Culturing the organism from the stallion or the mare is the accepted method of diagnosing CEM.¹⁶ In the case of the stallion, the unwashed erect penis is swabbed at the fossa glandis, the urethral orifice, the skin of the penis, the preputial folds, and preejaculatory fluid. If semen is available, it is also cultured. The mare’s clitoral fossa and sinuses, as well as her endometrium, are swabbed. The culture swabs are placed in a transport media (Amies with charcoal) and refrigerated. They should be plated within 24 hours. The organism is fastidious, requiring special media and conditions for growth. Only a laboratory that is certified to culture T. equigenitalis should process samples. Suspect cases should be submitted to a reference laboratory for confirmation.¹⁷

The media of choice is chocolate agar with 10% horse blood and antibiotics to inhibit growth of contaminants. The plates are incubated at 37°C in 10% CO₂. Growth should occur by 48 hours, but negative samples should be held for 7 days. At 48 hours the colonies appear pinpoint, grayish, and smooth bordered. At 72 hours the colonies are glossy, raised, and have elevated opaque centers.¹⁸

Smears from acute cases stained with Gram’s or Giemsa reveal coccobacillus either free or inside of neutrophils. Diagnosis by this method should be confirmed by bacterial isolation.¹⁹

A complement fixation (CF) test is useful in monitoring mares bred to suspect stallions. This test is based on detecting antibodies resulting from exposure. The immune response requires 10 to 15 days after exposure before a positive test will occur, and then the antibodies are only reliable for 40 days. Therefore samples taken before 15 days post exposure may miss an infected mare, and those taken after 40 days may fail to identify a CEM carrier.^20,²¹ This test is routinely applied to mares between 15 and 40 days post breeding to imported stallions and to mares that follow the breeding of an imported mare.

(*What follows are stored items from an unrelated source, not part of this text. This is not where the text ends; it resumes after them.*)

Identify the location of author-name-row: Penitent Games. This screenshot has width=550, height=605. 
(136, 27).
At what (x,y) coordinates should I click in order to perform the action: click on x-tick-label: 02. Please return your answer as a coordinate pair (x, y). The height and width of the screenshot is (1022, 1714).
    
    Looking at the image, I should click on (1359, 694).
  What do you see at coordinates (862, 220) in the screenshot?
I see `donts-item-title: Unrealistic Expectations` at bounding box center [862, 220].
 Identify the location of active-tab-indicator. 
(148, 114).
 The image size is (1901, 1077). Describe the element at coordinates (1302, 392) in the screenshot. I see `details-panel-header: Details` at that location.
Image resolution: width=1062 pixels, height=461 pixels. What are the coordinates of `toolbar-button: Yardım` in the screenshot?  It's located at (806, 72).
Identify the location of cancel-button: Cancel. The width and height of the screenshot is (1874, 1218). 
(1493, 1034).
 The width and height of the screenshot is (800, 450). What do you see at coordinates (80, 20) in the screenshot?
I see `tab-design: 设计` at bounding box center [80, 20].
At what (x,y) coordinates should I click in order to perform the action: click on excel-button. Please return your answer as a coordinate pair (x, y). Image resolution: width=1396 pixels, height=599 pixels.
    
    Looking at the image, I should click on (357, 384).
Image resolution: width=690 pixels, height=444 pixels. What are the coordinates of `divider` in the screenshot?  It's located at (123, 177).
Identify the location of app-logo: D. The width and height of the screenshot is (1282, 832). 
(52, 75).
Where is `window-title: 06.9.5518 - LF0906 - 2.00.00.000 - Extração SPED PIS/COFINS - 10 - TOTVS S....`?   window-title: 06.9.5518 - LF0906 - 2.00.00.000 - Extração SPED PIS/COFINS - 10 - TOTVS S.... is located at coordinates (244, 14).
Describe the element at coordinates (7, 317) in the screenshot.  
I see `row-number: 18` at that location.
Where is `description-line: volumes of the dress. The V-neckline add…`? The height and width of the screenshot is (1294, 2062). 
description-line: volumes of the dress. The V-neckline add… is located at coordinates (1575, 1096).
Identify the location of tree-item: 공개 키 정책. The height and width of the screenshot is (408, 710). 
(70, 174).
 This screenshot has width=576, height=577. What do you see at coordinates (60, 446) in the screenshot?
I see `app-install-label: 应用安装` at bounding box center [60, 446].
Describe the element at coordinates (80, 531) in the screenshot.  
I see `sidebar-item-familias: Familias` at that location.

A serum agglutination test (SAT) has been described that is reported to be very diagnostic in the acute phase of infection of the mare, but it also is not useful in the stallion.²²

Other serologic tests that have been developed for diagnosing CEM include an enzyme-linked immunosorbent assay (ELISA), a passive hemagglutination (PHA), and an immunofluorescence test. But the CF test remains the serologic test of choice in the United States to date (2003).